WASHINGTON, D.C. – U.S. Senator Bob Menendez (D-N.J.), a senior member of the Senate Finance Committee, questioned Internal Revenue Service (IRS) Commissioner Daniel Werfel about an acceptable timeline for the agency to process amended returns as it currently takes approximately 20 weeks to process both paper and electronic amended returns.
“Over the last year, I have led over 8 letters to the IRS about a range of customer service issues impacting taxpayers. Just as the IRS expects taxpayers to file on time, taxpayers and tax professionals should be able to count on the IRS to answer the phone, respond to questions, and process refunds in a timely manner,” Menendez said. “And thanks to the resources provided by the Inflation Reduction Act, the IRS has hired 5,000 new customer service workers to help meet taxpayers’ needs. It’s now consistently answering the phones, as I understand it, between 80 and 90% of the time, at an average speed of 4 minutes, compared to last year where the average level of phone service was 17% with a speed of answer rate of 27 minutes. So that’s good – but there’s still more work to be done.”
Sen. Menendez has long called for better customer service practices at the IRS, and in response the IRS has implemented several customer service changes which have significantly improved taxpayers’ experiences. However, the Senator highlighted the need for improvement in the servicing of amended returns, where the IRS is averaging 20 weeks to process these filings.
The Senator also questioned the Commissioner about disproportionate audit rates of Black Americans following a joint report from Stanford University and the Department of Treasury which found that Black taxpayers are at least three times as likely to be audited by the IRS.
“The IRS doesn’t collect data on race or ethnicity, and the report suggests that the disparity is attributed to discrimination in the IRS’s computer algorithms that select returns for audit,” Menendez said. “The report also found that the IRS disproportionately audits people who claim the Earned Income Tax Credit.”

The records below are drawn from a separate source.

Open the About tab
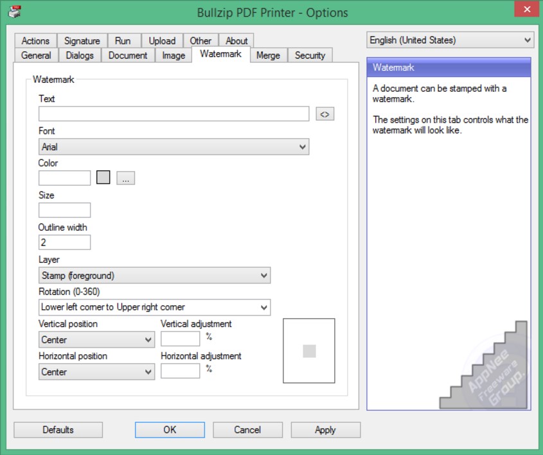 coord(236,40)
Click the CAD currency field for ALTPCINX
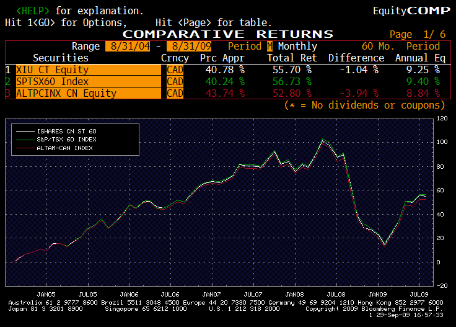Image resolution: width=456 pixels, height=327 pixels. coord(175,93)
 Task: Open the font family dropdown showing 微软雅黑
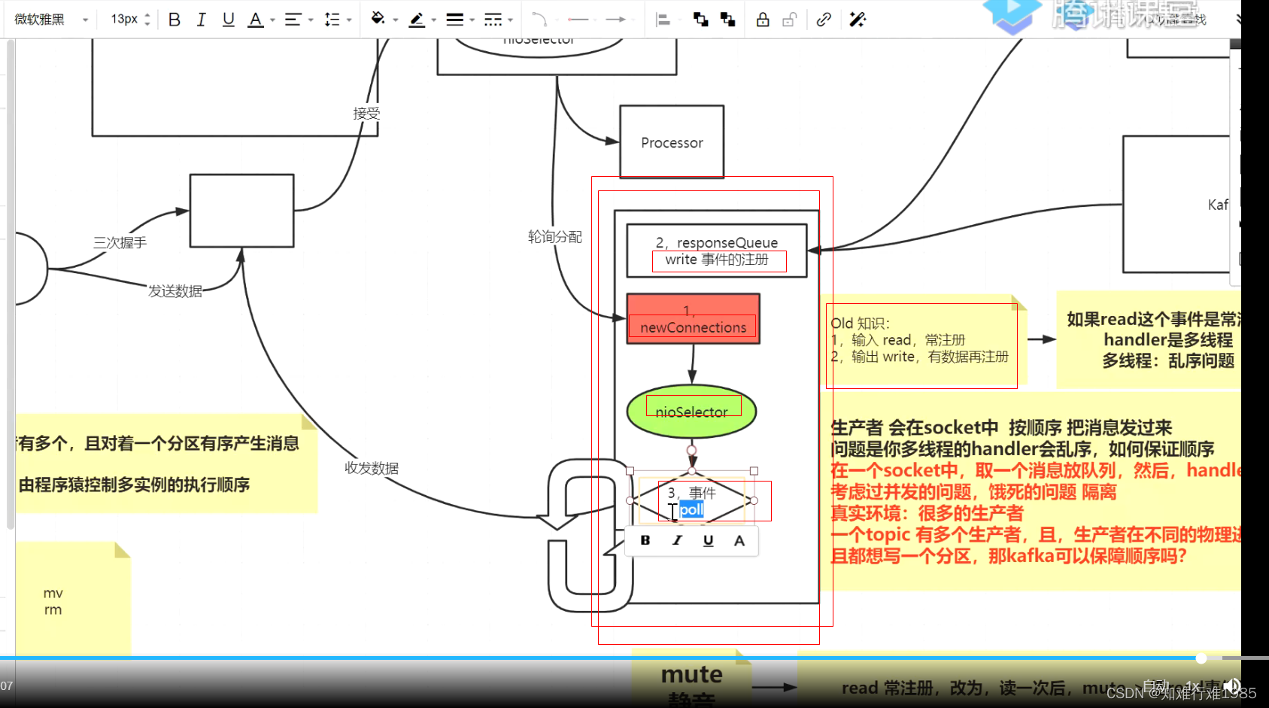click(x=49, y=20)
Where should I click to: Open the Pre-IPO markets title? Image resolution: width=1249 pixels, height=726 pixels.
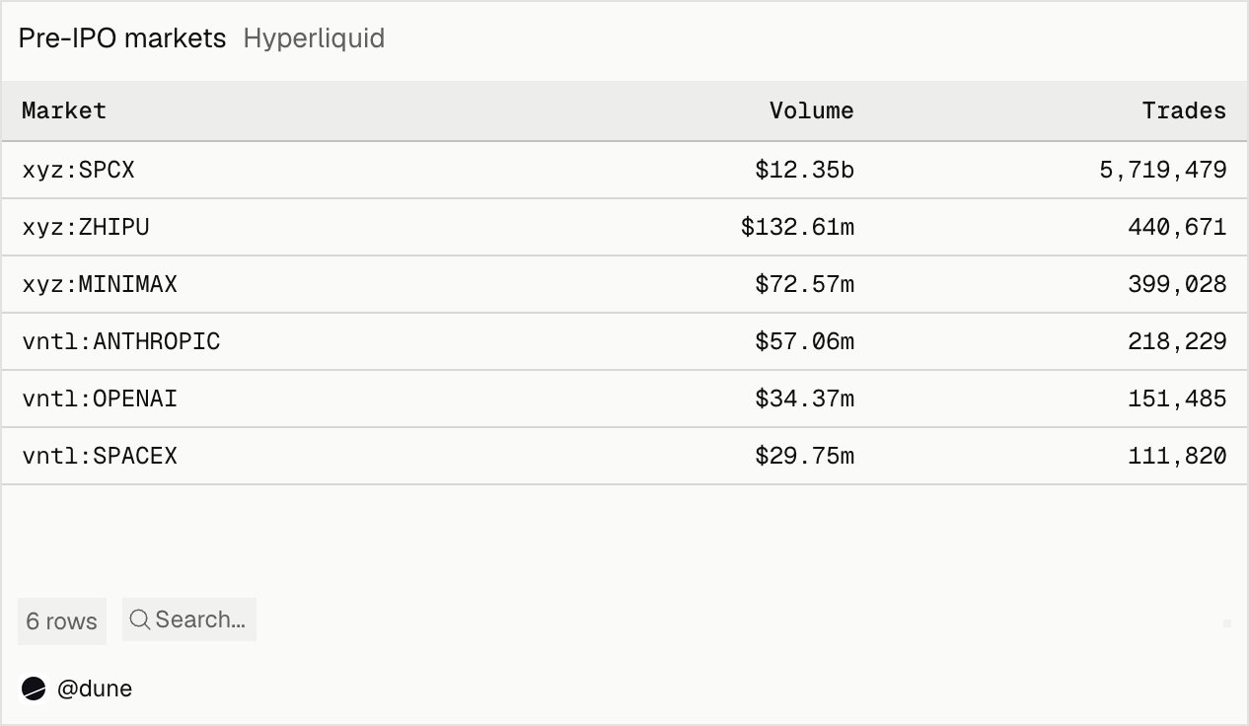click(122, 39)
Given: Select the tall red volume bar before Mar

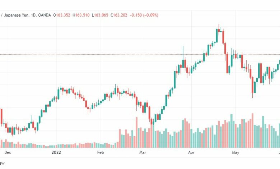Looking at the screenshot, I should tap(137, 133).
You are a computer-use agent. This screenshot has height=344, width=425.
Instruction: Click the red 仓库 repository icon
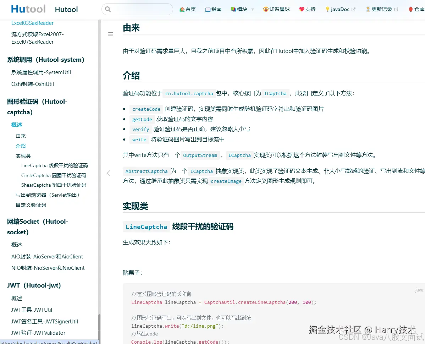click(411, 9)
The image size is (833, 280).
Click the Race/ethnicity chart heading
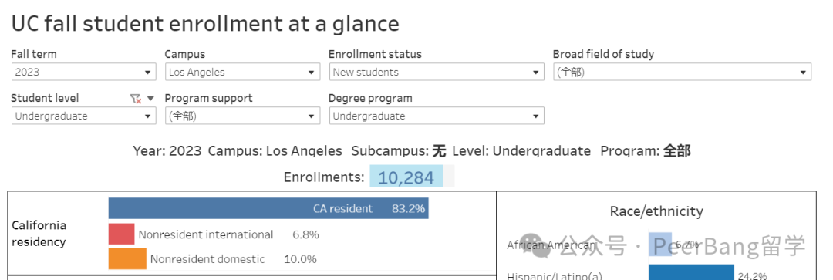pos(656,211)
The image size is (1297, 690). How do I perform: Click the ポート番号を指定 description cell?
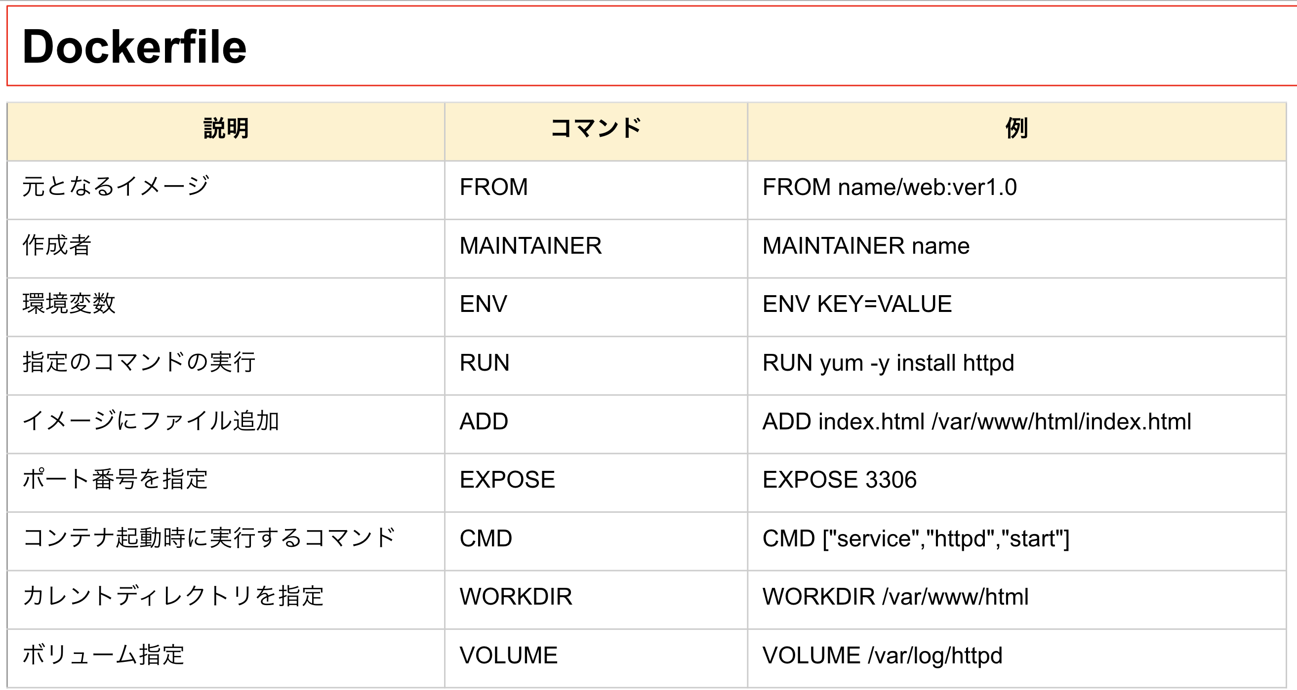(x=115, y=480)
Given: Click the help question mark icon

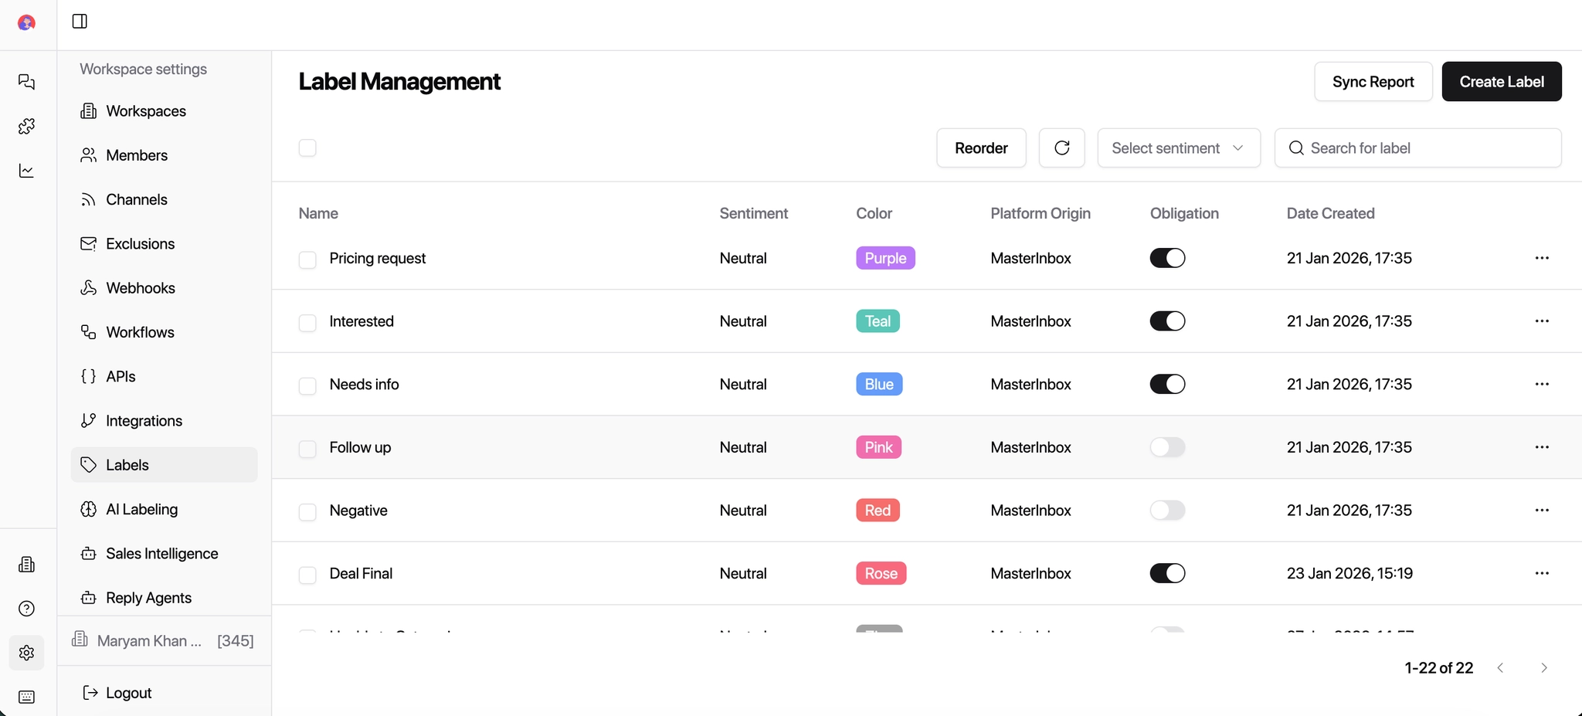Looking at the screenshot, I should pos(26,609).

Sen. Menendez inquired about when to expect the IRS’s use of Login.gov for verification services to begin after some news reports indicated that Login.gov would be used this tax filing season. Sens. Menendez, Booker, Padilla, and Cortez Masto wrote a letter on February 15, 2022 addressing concerns about any continued involvement between the IRS and ID.me, an online identity network that taxpayers can use to access government services. The senators were concerned by the disproportionate harm such facial recognition technology can have on minority and low-income communities.
Sen. Menendez has been a leading voice in ensuring the IRS addresses persistent customer service issues and the extensive processing backlogs plaguing the agency.
Last August, the Senator led more than 90 Senate and House colleagues urging then-IRS Commissioner Charles Rettig to eliminate the ongoing, unprecedented processing delays, extend the suspension of automated notices and collections, and continue making maximum use of overtime and surge teams. Last summer, the Senator led a group of colleagues in calling on the agency to extend the filing deadlines for filers with individual taxpayer identification numbers (ITIN) impacted by colossal processing delays at the agency and were, as a result, unable to file for the Enhanced Child Tax Credit (CTC).
The Senator also led another bicameral effort with 45 colleagues last February that ultimately resulted in the IRS announcing the formation of a second surge team to help address the massive backlogs and continue to improve customer service. In late January 2022, Sens. Menendez led more than 200 colleagues in a bipartisan and bicameral letter calling on the IRS to provide penalty relief for taxpayers – spurring the agency to temporarily halt a number of the penalty notifications while the agency worked to address its persistent processing and customer service issues.